We’ve just received a Deutz BF6M 1013E backup power generator in our Colchester workshop for a full overhaul.
Nothing unusual there, after all, that’s what we do!
However, this one is a little bit different.
You see, the reason for the overhaul isn’t because the generator’s been running for a set amount of hours and now needs looking at.
Unfortunately, it’s damaged.
A while back we were asked to attend the generator to rectify excessive smoke emissions from the engine.
The engine smoked excessively when running and had diesel in the oil, so the plan for the visit was to change the injectors, oil and filter before conducting a borescope inspection of the combustion spaces to check all was well.
We isolated the engine, drained the oil and fuel as requested and removed all the injectors, inspecting both the oil and fuel to check it was clean.

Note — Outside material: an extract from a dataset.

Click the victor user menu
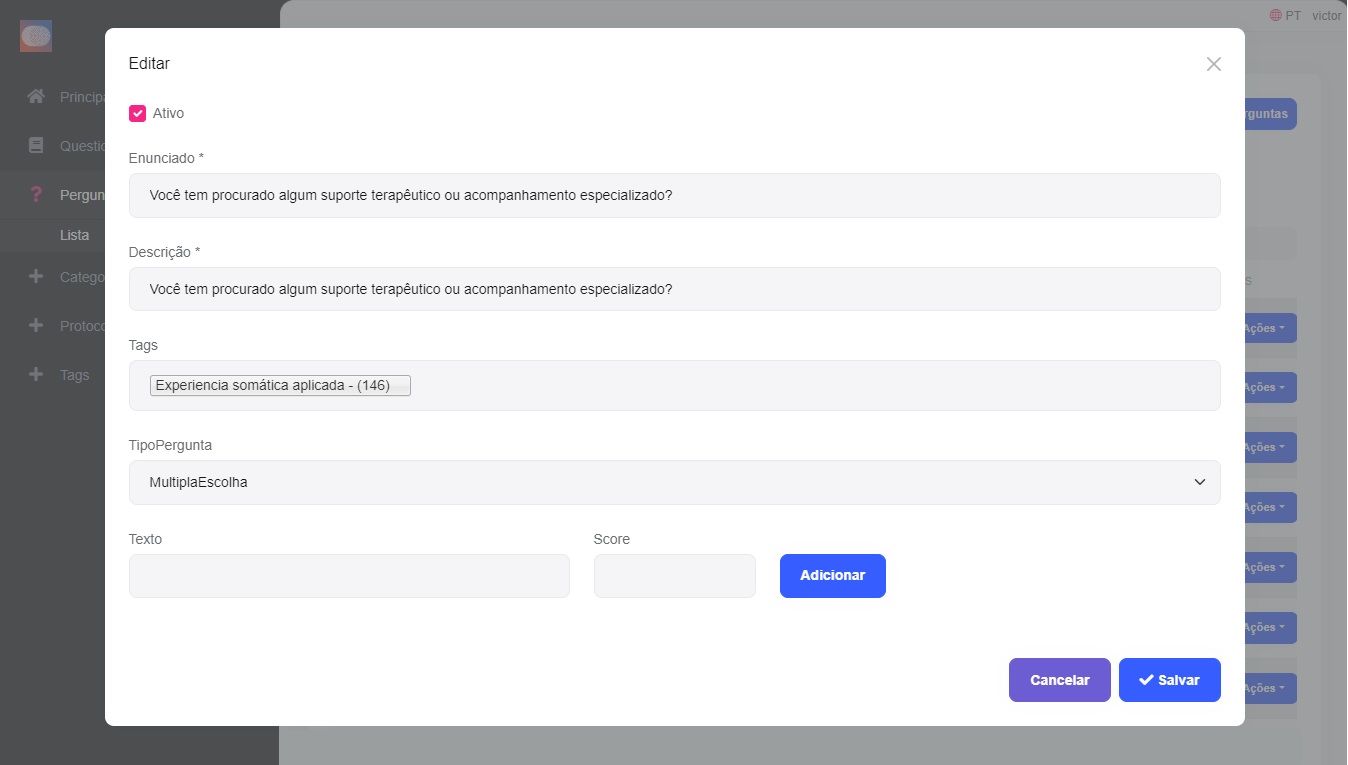 (1326, 15)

When we came to look at the injectors, what was clear is that the injector for cylinder 6 (which is nearest the free end) was very oily, while the other injectors were quite dry.
The borescope inspection was then carried out on each cylinder with the piston at the bottom of the cylinder.

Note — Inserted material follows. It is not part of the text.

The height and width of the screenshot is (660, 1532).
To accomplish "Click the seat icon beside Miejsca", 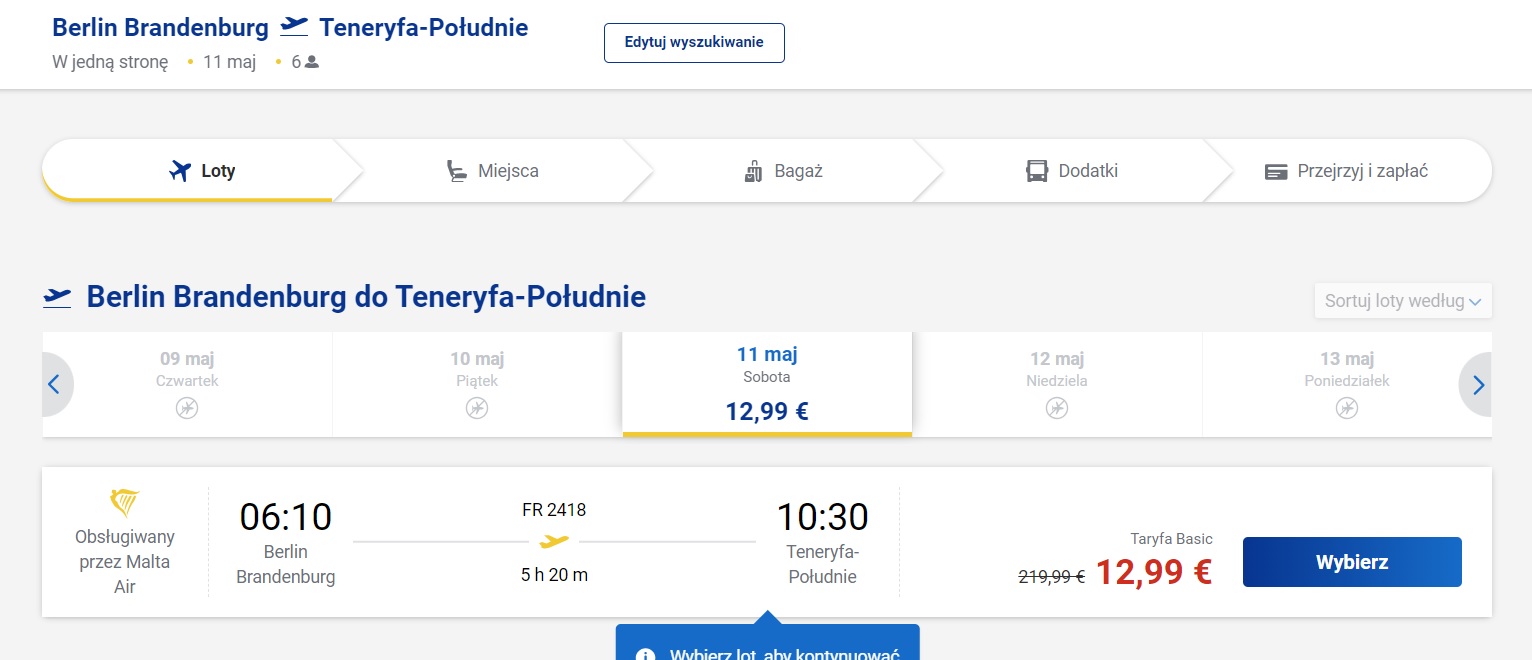I will point(457,171).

It was immediately apparent that the piston in cylinder 6 had suffered catastrophic damage.
A portion of the piston was missing and you could see down to the first or second piston ring.

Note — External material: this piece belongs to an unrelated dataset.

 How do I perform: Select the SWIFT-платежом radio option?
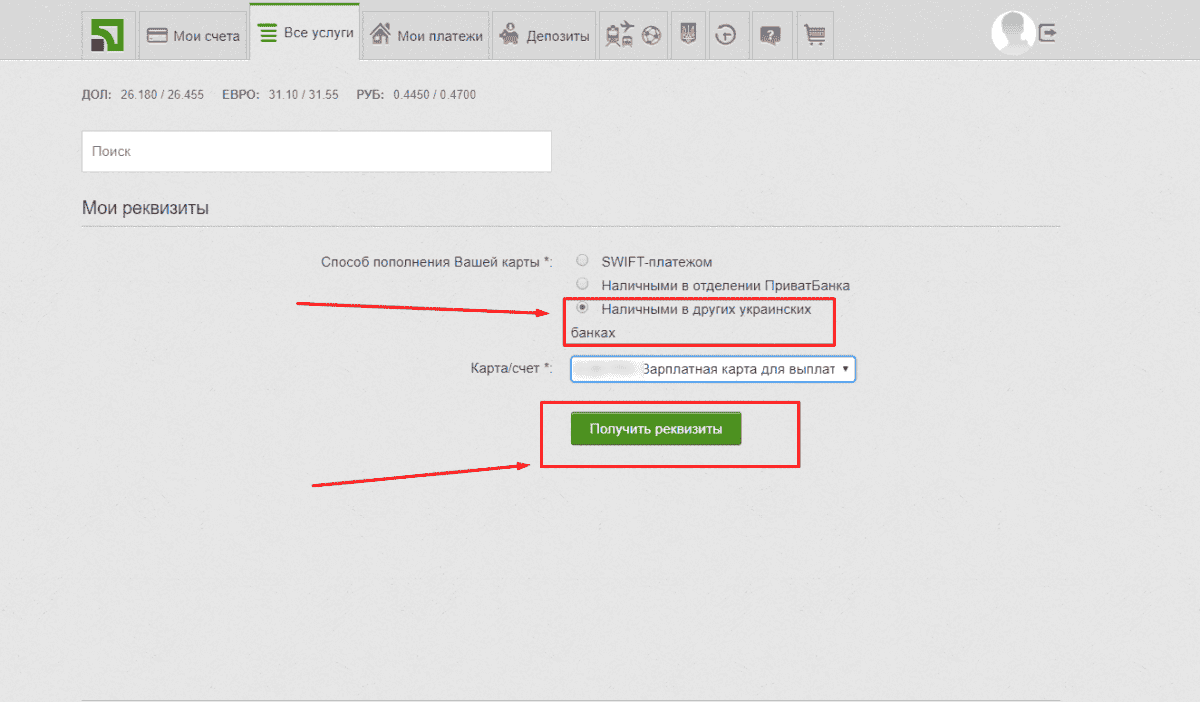[x=583, y=261]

Other issues noted during the borescope inspection were:
• The liner also displayed serious scoring
• There was what appeared to be a blob of melted piston material on the underside of the cylinder head
• The underside of the cylinder head and the piston crown were both wet with oil and there was what looked like strike marks on the underside of the cylinder head
• Some of the pistons were showing evidence of water contamination. Any water in the combustion process will show as white residue on the piston crown and cylinder head
• Piston 4 had an extra piece of metal attached to it
• There was also a corresponding strike mark on the underside of the cylinder head of cylinder 4
• When the fuel tank was borescoped after being drained, corrosion was found. This could be from water mixed in with the diesel or condensation forming on the inside of the fuel tank.*
*The fuel tank is located within the bed frame of the generator set in an unheated room. The louvres located within the room allow air to circulate from outside so it is expected that condensation will form.
Due to the damage to the piston and liner, there is likely very little or no compression taking place in cylinder 6.
This would explain the oil in the cylinder and the smoke emissions from the exhaust, as any fuel injected into the cylinder would not be burnt but instead ejected into the exhaust, where the hot gases from functioning cylinders would ignite the fuel in an uncontrolled manner and produce copious amounts of smoke.
As a result of the damage found to cylinder 6, our engineers stopped the work and consulted the operator with their findings and recommendations.
The engine is now with us for this overhaul and rectification work.
Luckily the operator knew of the importance of getting the uncharacteristic smoke emissions checked quickly and with the use of a borescope inspection may have also avoided catastrophic engine failure.